Human consciousness is hard-wired to play with and investigate itself, thus the popularity of consciousness-altering chemicals since time immemorial. Time to accept the brain for what it is and proceed on that basis by decriminalizing/legalizing the benign stuff like cannabis and its derivatives, psilocybin, mescaline, other plant-based chemicals and LSD.
Phhhtttt
(70 posts)I don't think the pious will accept it.They like to wag their finger at others.
HopeHoops
(47,675 posts)It does however take away the pain, but I wouldn't call it a "high". There's something else that used to make me slow and stupid and, yeah, THAT is a good high!
MrSlayer
(22,143 posts)I would say one out of five adults I know are hooked on painkillers and at least 20 kids have died from od over the past three years.
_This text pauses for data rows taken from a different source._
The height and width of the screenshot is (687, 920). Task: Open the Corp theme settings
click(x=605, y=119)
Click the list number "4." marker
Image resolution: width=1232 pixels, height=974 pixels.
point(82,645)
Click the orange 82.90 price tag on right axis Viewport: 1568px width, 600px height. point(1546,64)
I don't understand the appeal of it, it's just getting sloppo.
Smoke a joint.
Egalitarian Thug
(12,448 posts)JDPriestly
(57,936 posts)alternative pain treatments -- like physical therapy, exercise, and many other things.
Sometimes pain really cannot be treated through guided movement, exercise, massage or acupuncture. Pain due to certain kinds of injuries falls into that category although even for that kind of pain, there are new alternative therapies that do not involve drugs.
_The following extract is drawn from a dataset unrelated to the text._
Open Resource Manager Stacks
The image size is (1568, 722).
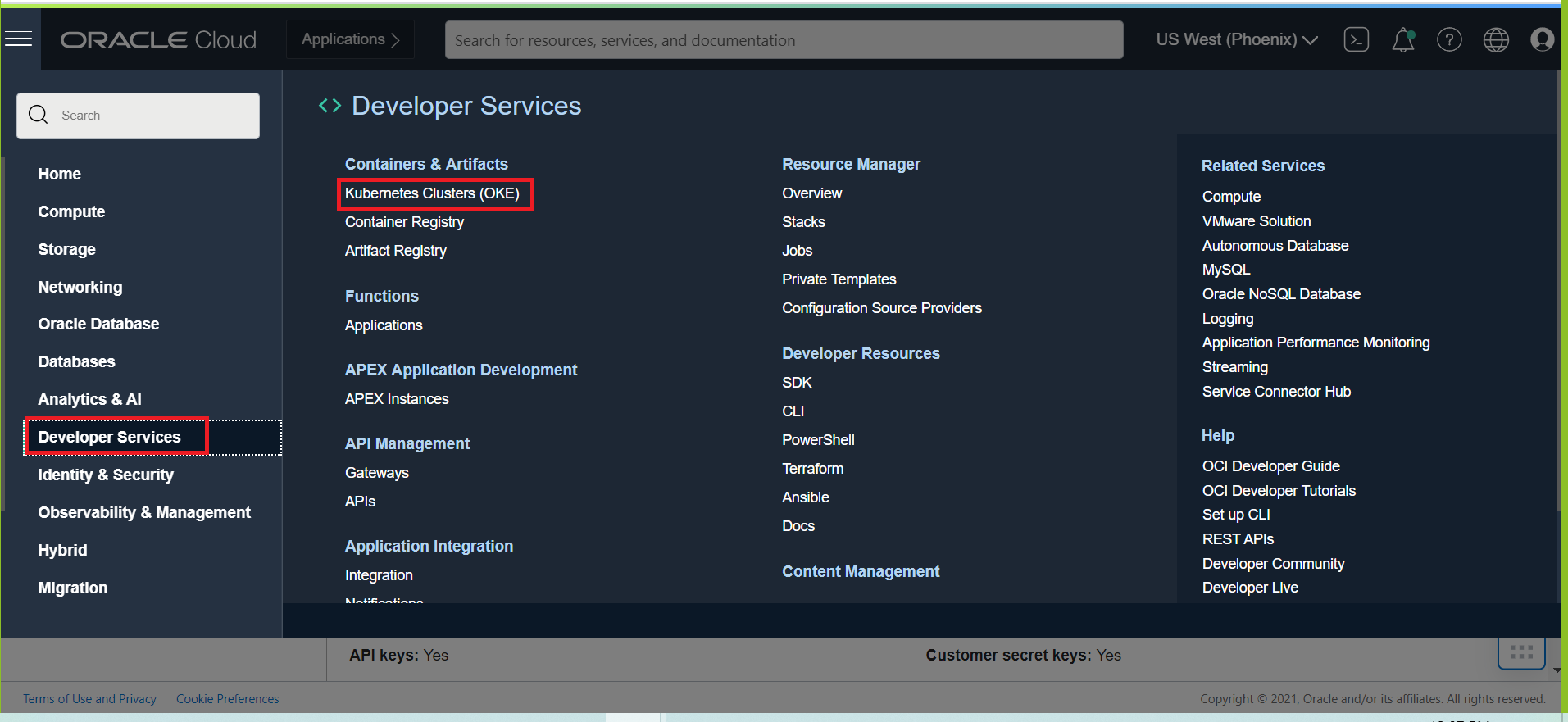coord(803,222)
That drugs are illegal is the least of an addict's problems.
Drugs are a highway to depression, despair, more drugs. Eventually the addicted person loses control over his life. Please don't go that route.
If you can't afford medical care, check public health alternatives and videos on-line about exercises and physical therapy treatments.
Try to do everything you can to avoid pain medications.
One of the worst things about pain medications is that if you take them constantly, you find you have to take an ever greater dose. And then when you really, really suffer from pain and need temporary help -- what will you do?
I think the OP is well meant, but sidestepping the real problem. People decide to take pain medications. They shouldn't take them unless there really is no alternative. And certainly no one should take them for recreation.
Sorry, but when it comes to opiate use, I am very unsympathetic. And I am even less sympathetic with the use of Meth or cocaine and such stimulants. They affect the users in disastrous ways. I've seen that in several cases. Please, please if you are using or are addicted, get help. Talk to a pastor or a social worker or a doctor or a nurse. You can find a way out.